You use the LaserNetwork made by TRUMPF. Is this technology also a part of your strategy?
Yes it is, and it has resulted in a real productivity surge. Since 2011 the new TruMatic 3000 fiber and a laser welding cell have shared a common TruDisk solid-state laser delivering three kilowatts of power. We had already reached a high degree of automation for punching, cutting and bending. We were also interested in implementing laser welding but, given the financial commitment, we were uncertain. You see, the number of welding orders was still relatively small at that time. That is why the TRUMPF LaserNetwork presented the ideal solution. Both processes — cutting and welding — can be carried out with a single beam source. That means clear cost savings for us. Since the laser beam can be switched back and forth instantly between the two machines, we can use that laser source more effectively. Now we are in a position both to punch and cut complex components and, at the same time, to make our debut in mass production using laser welding.
Which concrete advantages have you realized by adopting this concept?
In the first place, we have attained startling processing speed — especially when welding.
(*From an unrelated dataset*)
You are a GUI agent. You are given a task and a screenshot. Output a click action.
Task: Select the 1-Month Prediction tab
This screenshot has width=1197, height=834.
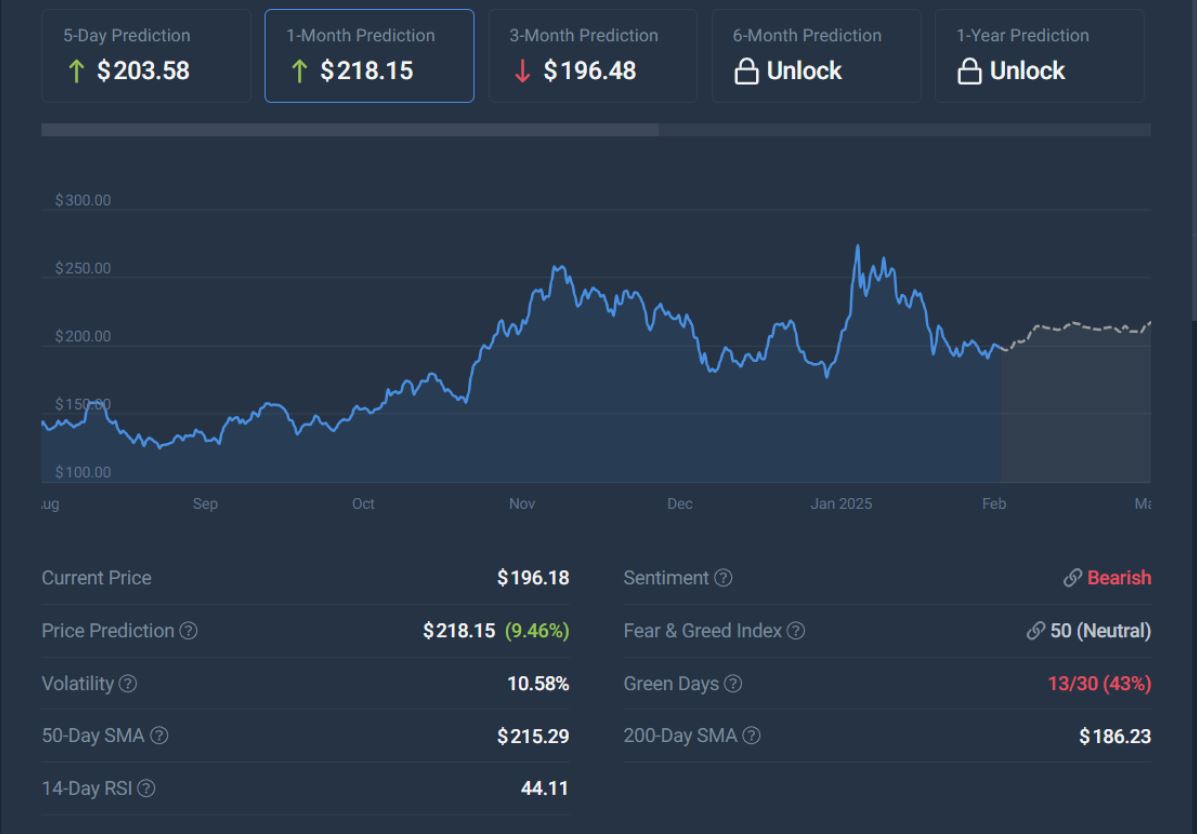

In addition to that, we require less time compared with conventional hand-held welding. Touch-up work is eliminated, too. That reduces the number of manufacturing phases and boosts productivity enormously. In the meantime the number of welding orders is clearly on the rise. While in the past there was a 9 : 1 ratio of cutting to welding jobs, that proportion is now 6 : 4. I am expecting a clear competitive advantage from specializing in laser welding.
What materials do you work using the machines in the laser network?
We machine steel sheet up to 4 millimeters thick and aluminum in gauges of 0.8 to 3 millimeters. And there’s one thing that wasn’t possible before. We can now cut brass using the solid-state laser.
And so you see flexibility as playing a major part?
In the Japanese sheet metal market, too, the trend is now toward smaller batch sizes with many versions and make-and-hold orders in variable quantities. To satisfy customer expectations, we not use only modern equipment in our manufacturing operations; we have also adopted monozukuri. The word monozukuri combines “mono”, the thing that is made, with “zukuri”, the act of making. It is a typical Japanese word that is difficult to translate. Monozukuri stands for the art of industrial production, for the ability to produce carefully and quickly. The goal is the perfect product, matching the customer’s needs exactly, made in the best possible way and without any waste. All the phases in manufacturing — including development, design, production and procurement — are interlinked. We have achieved a lot by employing intelligent software in manufacturing operations. Our workers contribute both craftsmanship and creativity. A wealth of ideas and continuously striving for perfection are the heart and soul of monozukuri. Hidden away in each of our products are vast amounts of know-how and many original approaches.
Traditional craftsmanship and modern machinery belong together?
Yes, we always take pains to enhance our workers’ capabilities and improve our technology base. We see these as inseparable in a great, overriding system. When building our new headquarters, for instance, we included esthetic factors in the offices and conference rooms, hoping to inspire our workers and stimulate creativity. On the other hand, of course, we need the most modern technologies to fulfill our customers’ expectations. That is why we use systems by TRUMPF and have done so for twenty years now. We are thoroughly convinced of their merits — with high machining speeds, top-quality output, low operating expenses, and a superior cost-benefit ratio. Anyone who understands how to combine this high technical standard with monozukuri can be sure of not losing orders to the aspiring nations of Asia.